Exercise goal
Express the records starting at the line containing "You are a computer-use agent." and ending at the line containing "[x=1049, y=93]" as a two-column CSV with the columns text and answer. Give one row per record, with each value in its own double-quoted field and any line breaks replaced by spaces.

Records for processing
==========
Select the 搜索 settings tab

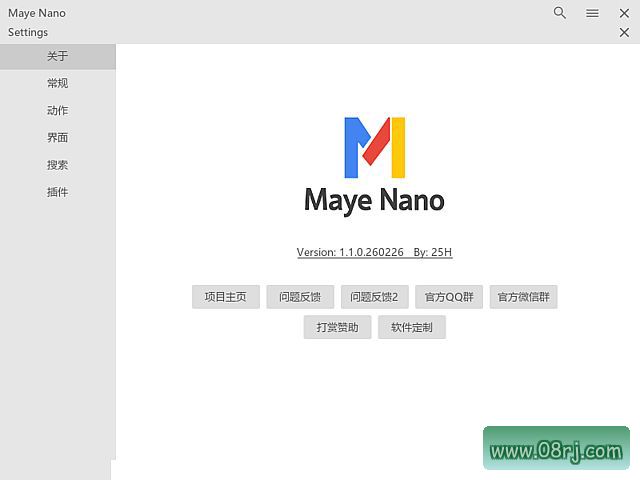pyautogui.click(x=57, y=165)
==========
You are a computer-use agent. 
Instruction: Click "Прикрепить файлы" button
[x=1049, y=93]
==========
Full solution
text,answer
"You are a computer-use agent. Instruction: Click ""Прикрепить файлы"" button","[x=1049, y=93]"